··· DATA RECORDS ···

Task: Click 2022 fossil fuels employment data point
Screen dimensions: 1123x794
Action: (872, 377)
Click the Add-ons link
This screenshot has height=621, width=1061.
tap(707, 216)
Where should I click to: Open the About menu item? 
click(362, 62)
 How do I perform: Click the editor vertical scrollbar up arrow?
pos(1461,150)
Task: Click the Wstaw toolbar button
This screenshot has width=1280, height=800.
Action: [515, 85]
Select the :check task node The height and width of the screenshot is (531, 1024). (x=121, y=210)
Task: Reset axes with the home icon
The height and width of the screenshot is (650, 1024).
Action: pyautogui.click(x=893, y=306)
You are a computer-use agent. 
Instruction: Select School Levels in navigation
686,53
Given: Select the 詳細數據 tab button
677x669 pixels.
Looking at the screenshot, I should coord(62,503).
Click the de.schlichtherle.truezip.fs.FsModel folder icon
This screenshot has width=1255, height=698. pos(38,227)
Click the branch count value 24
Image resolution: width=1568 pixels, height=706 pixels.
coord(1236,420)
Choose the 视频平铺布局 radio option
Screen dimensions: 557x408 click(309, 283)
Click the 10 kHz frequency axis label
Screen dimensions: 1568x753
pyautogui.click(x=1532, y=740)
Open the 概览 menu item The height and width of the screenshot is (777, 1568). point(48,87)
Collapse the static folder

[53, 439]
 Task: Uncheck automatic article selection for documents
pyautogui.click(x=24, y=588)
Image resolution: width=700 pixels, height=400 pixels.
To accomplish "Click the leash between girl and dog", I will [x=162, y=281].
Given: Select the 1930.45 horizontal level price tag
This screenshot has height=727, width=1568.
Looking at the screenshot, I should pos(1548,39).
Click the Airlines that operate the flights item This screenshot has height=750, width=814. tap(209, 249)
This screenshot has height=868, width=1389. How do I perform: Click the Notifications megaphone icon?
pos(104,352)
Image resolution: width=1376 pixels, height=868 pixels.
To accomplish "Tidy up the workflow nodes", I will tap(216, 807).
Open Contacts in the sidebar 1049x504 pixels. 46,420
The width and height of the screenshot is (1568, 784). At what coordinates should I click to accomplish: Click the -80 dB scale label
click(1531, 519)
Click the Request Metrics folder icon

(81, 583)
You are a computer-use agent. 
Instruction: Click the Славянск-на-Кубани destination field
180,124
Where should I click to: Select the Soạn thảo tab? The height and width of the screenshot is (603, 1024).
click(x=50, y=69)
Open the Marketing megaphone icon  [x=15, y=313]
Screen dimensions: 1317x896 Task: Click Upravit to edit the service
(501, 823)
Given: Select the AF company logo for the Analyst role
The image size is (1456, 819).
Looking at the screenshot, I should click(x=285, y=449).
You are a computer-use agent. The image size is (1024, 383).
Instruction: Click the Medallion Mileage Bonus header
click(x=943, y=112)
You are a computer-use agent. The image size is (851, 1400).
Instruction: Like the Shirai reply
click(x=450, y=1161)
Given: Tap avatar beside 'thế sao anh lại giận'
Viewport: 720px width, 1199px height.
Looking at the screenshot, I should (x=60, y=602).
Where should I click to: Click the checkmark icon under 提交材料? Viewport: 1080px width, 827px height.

···

Select every line of the records holding the string "computer".

* [ANSWER SPACE]
You are a computer-use agent. 
You are a computer-use agent. 
You are a computer-use agent. The image size is (1024, 383).
You are a computer-use agent. The image size is (851, 1400).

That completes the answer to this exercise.